Trust protections can provide an ongoing benefit for many years, but again, there is reliance on the fact that a UK domicile of choice has not been acquired by the settlor. If HMRC asserts that a domicile of choice was obtained prior to setting up the trust, inheritance tax may be payable. Similarly, if at any time whilst the trust is in existence, the settlor loses their non-dom status, its protections (under the income and capital gains tax rules) are lost. The settlor may then be taxable on all income and gains arising at trust level.
Mitigating the risk
The burden of proof rests with HMRC if it doubts an individual’s non-dom claim, but domicile enquiries can be lengthy and intrusive. They can involve months or even years of correspondence with HMRC, with numerous questions into background, lifestyle and family and social connections, both from a historic perspective and to establish future intentions.

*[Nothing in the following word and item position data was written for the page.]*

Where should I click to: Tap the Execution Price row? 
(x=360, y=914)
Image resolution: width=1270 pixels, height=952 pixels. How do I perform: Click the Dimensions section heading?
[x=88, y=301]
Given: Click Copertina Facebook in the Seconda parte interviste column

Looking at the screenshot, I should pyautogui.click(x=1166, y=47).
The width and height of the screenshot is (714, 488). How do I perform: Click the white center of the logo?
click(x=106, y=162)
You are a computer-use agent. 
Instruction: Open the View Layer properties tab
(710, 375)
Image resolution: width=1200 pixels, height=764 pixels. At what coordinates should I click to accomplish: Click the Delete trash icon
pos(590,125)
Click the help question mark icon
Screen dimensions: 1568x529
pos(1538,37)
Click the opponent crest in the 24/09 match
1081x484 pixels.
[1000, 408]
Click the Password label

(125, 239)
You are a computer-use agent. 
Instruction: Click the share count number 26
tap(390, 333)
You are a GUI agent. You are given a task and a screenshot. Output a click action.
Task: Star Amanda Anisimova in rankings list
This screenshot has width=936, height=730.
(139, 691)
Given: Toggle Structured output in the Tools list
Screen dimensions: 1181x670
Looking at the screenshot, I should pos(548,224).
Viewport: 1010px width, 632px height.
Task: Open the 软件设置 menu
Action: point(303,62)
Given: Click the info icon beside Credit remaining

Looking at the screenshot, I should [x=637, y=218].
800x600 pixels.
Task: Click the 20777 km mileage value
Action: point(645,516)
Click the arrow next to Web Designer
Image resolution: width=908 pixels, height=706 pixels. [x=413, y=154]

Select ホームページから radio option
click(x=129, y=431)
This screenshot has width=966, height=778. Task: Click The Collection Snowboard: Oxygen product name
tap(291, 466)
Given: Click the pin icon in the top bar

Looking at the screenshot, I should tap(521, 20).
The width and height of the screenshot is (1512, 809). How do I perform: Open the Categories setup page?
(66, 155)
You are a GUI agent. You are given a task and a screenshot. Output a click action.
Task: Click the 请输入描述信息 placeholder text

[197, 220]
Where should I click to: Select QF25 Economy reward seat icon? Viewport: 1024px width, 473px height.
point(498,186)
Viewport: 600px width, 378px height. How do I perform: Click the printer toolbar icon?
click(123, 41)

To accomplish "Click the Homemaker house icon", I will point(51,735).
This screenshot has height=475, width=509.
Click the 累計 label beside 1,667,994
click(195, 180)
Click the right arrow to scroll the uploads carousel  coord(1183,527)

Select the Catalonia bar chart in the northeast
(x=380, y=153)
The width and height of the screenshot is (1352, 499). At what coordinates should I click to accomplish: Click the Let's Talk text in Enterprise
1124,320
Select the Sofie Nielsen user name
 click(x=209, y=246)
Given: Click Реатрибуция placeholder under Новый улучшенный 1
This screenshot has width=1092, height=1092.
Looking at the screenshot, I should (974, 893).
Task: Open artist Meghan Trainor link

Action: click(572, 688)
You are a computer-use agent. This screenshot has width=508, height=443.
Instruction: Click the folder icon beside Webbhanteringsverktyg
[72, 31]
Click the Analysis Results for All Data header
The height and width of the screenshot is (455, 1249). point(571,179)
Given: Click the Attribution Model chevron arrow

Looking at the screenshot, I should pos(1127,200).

For those claiming non-dom status, acquiring and maintaining evidence of strong, ongoing links to the country of domicile is essential, and so is evidence of an intention to leave the UK at a future date. It may be worth considering having a domicile statement prepared to provide contemporaneous evidence supporting the claim.
Finally, domicile may also be challenged on death, potentially bringing a foreign estate within scope of UK inheritance tax. Again, evidence of the intentions of the individual to leave the UK, supported by the necessary planning to achieve this, will be required by family members, executors and other relevant contacts. This sort of challenge could delay the distribution of the estate.
Those claiming non-dom status should share any evidence of intentions with family members or others who may find themselves defending a domicile challenge. Provisions included in a will can also be taken into account by HMRC, so it is essential that the will is consistent with any claim to non-domicile status.